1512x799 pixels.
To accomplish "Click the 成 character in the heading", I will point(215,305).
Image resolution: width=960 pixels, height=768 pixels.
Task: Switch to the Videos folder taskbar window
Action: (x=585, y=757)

══════════════════════════════

An exact reproduction of the material above is required.

1512x799 pixels.
To accomplish "Click the 成 character in the heading", I will point(215,305).
Image resolution: width=960 pixels, height=768 pixels.
Task: Switch to the Videos folder taskbar window
Action: (x=585, y=757)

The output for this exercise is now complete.